The decrease in our product revenues for the three months ended September 28, 2008 as compared to the three months ended September 30, 2007 resulted from a 63% reduction in average selling price per gigabyte, partially offset by a 105% increase in the number of gigabytes sold. The decrease in our product revenues for the nine months ended September 28, 2008 as compared to the nine months ended September 30, 2007 resulted from a 59% reduction in average selling price per gigabyte, partially offset by a 127% increase in the number of gigabytes sold. Price declines in fiscal year 2008 have been steep due to industry-wide supply and demand imbalance.

The decline in retail product revenues for the three and nine months ended September 28, 2008 versus the comparable periods in fiscal year 2007 was due to minimal growth in unit demand more than offset by aggressive price declines.

Original equipment manufacturer, or OEM, product revenues for the three months ended September 28, 2008 decreased versus the comparable period in fiscal year 2007 primarily due to price declines more than offsetting unit growth. OEM product revenues for the nine months ended September 28, 2008 were lower than the comparable period in fiscal year 2007 due to price declines more than offsetting unit growth and the discontinuation of our TwinSys LLC operations on March 31, 2007, which contributed $53.0 million of product revenues in the first quarter of fiscal year 2007 prior to ceasing operations.

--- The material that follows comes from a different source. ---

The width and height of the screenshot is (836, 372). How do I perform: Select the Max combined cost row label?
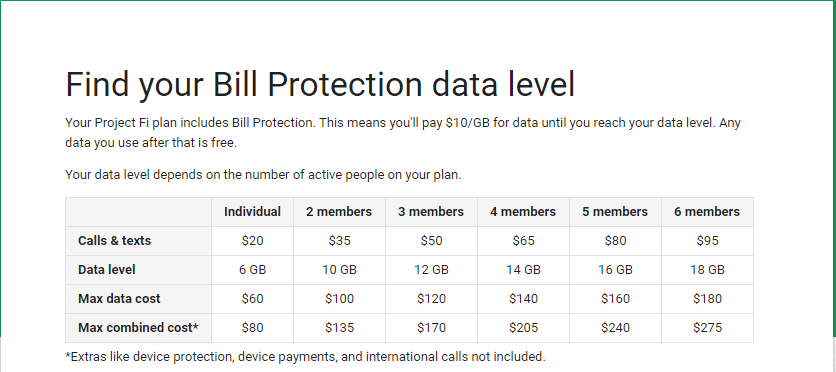click(x=138, y=328)
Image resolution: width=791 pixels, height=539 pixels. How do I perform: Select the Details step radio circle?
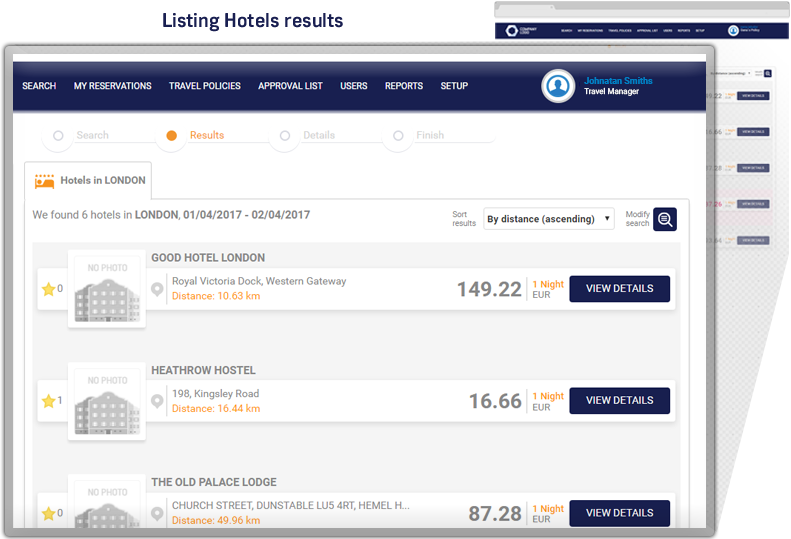285,136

Our ten largest customers represented approximately 49% and 47% of our total revenues in the three and nine months ended September 28, 2008, respectively, compared to 44% and 47% in the three and nine months ended September 30, 2007. In the three and nine months ended September 28, 2008, revenue from Samsung Electronics Co. Ltd., or Samsung, which included both license and royalty revenues and product revenues, accounted for 13% of our total revenues in each period, respectively. No other customer exceeded 10% of our total revenues during those periods. No customer exceeded 10% of our total revenues in the three months ended September 30, 2007. Customers who exceeded 10% of our total revenues in the nine months ended September 30, 2007 were Sony Ericsson Mobile Communications AB, or Sony Ericsson, and Samsung, each of which were 10% of our total revenues.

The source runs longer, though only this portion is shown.